The manual should include details of the quality control system to be implemented in the department and should be reviewed at least once a year. 2. Staffing: Officer in charge dietary service should be qualified/experienced / trained people who provide high quality diet free of infections.
Kitchen staff and supervisors for the patient’s kitchen should be separate from the staff/visitors kitchen and should be supervised by a qualified/experienced dietician. 3. The dietary department is so constructed as to promote high standards of hygiene and sanitation. 4. In the patients’ kitchen, there should be a separate arrangement for preparation of therapeutic diets such as, diabetic, low cholesterol, gluten free, liquid and semisolid diets as advised by the physicians. 5. Dietician should visit the wards every day and participate in assessment and reassessment of nutritional status and requirements of the patients and provide dietary advice and counseling to the inpatients.
6. Dietician should ascertain patients’ food allergies, if any, from the patients and their case records and plan their diets accordingly. 7.
There is a procedure for medical inspection of all food handlers prior to the appointment and subsequent periodic (3-6 monthly) check-up and treatment/disinfection and maintenance of all the records. Any staff with any communicable infections/skin diseases should not be allowed to join duty until fully treated and cured. 8. Adequate attention to ensure a very high standard of hygiene and sanitation in the kitchen. It should be ensured that the food is prepared, cooked and preserved under the most hygienic conditions.
9. Cooked food is always kept covered with the lids or in wraps to protect it from insects and dust. 10. There should be arrangement for separate hygienic storage of non-vegetarian items/ foods. 11. Distribution of meals in the wards should be supervised by both the nurses as well as the dietician. 12.
Food, at the service point must be tasted randomly, daily, by the duty administrator or one of the senior physicians and their comments recorded in a book for the perusal of the MS, every day. 13. All dietary and catering staff, including trainees, receives initial and continuous training in food handling and hygiene practices such as hand washing, use of protective equipment and clothing, etc. and a record is maintained. 14. Ensuring that the dietary department is completely free of pests, rodents as well as insect nuisance with the help of pest control agencies. 15.
There should be a procedure for ensuring that the maintenance and calibration of equipment are being done by the suppliers/qualified engineers as per a fixed schedule and the records are maintained. 16. Temperature in the refrigerators/freezers is regularly monitored and the records kept. 17. There should be a procedure for investigating any instances of food poisoning. 18. A documented policy strictly forbidding the usage and clarifying the disposal of leftover food items. 19.

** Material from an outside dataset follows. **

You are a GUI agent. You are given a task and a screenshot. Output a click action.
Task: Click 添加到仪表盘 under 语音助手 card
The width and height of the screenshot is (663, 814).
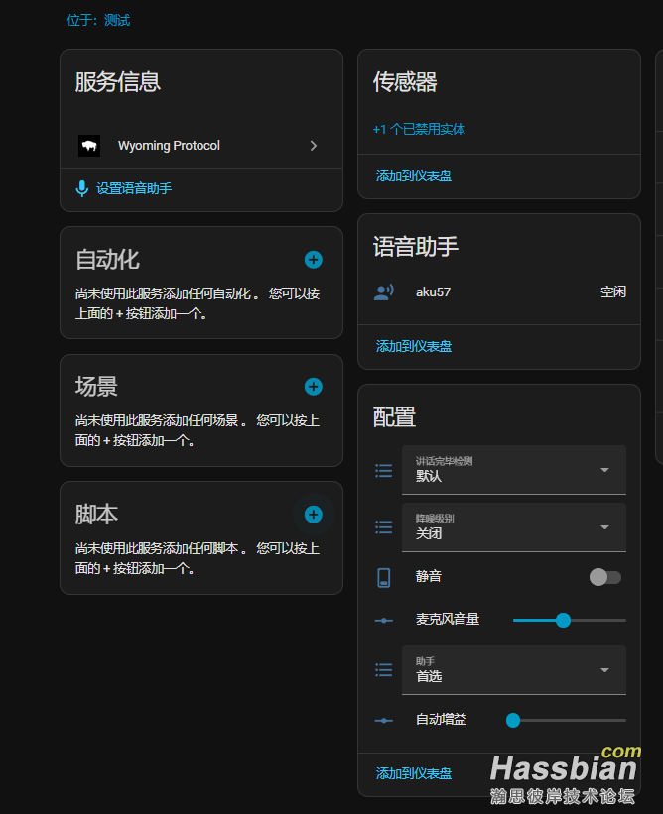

There is a program of regular periodic inspections of the kitchen, including night inspections to check for pests and vermin. And a record of the observations/actions taken is maintained. 20.

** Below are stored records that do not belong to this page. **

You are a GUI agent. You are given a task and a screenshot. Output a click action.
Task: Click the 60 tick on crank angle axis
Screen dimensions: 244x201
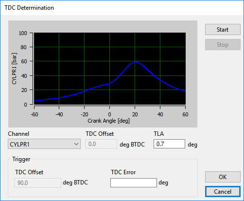tap(185, 114)
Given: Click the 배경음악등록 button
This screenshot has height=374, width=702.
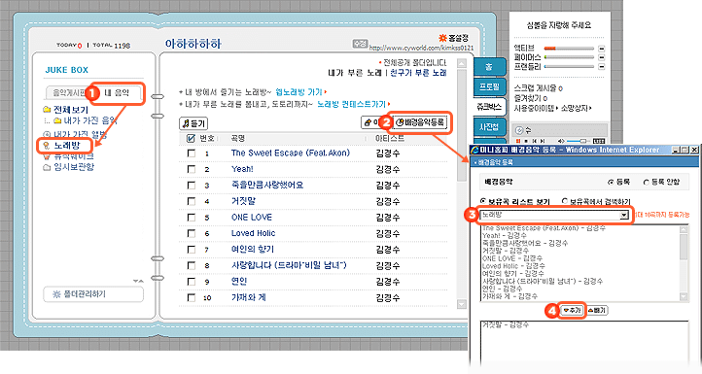Looking at the screenshot, I should pyautogui.click(x=421, y=122).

There is a procedure for regular/periodic emptying and cleaning of all storage bins, racks, cupboards, refrigerators, coolers as per a schedule. 21. There are regular and rigidly followed schedules of cleaning the kitchen and all the fixed equipments in the kitchen and records of the same are maintained.

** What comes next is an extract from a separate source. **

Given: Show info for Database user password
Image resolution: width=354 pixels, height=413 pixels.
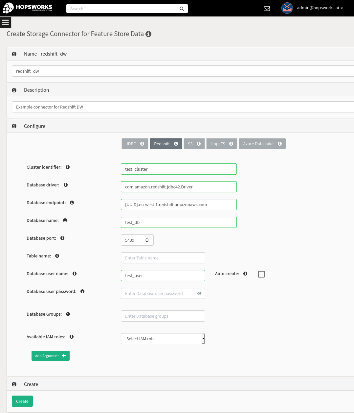Looking at the screenshot, I should click(82, 291).

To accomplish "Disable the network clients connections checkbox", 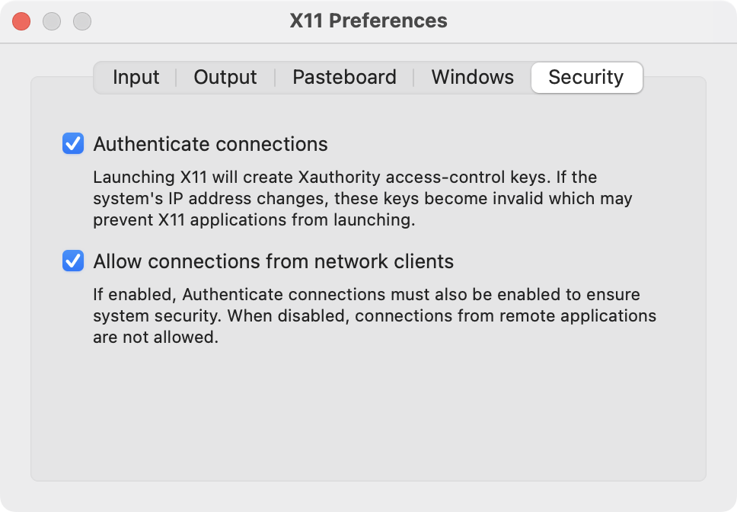I will (x=73, y=261).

22. There should be a proper arrangement for collection (during preparation) and disposal of waste. Quality of food served has a salutary effect on the treatment and speedy recovery of patients and is a significant factor for satisfaction of patients. Good quality nourishing food, of the right type, at the right time and in the right condition, can make a stellar contribution to the recovery of the patients. Food, however, can also be a source of infections and poisoning among patients.
Both the management as well as clinicians should pay due attention to ensure that the food served to patients is free from infections or contaminants and is safe and hazard free.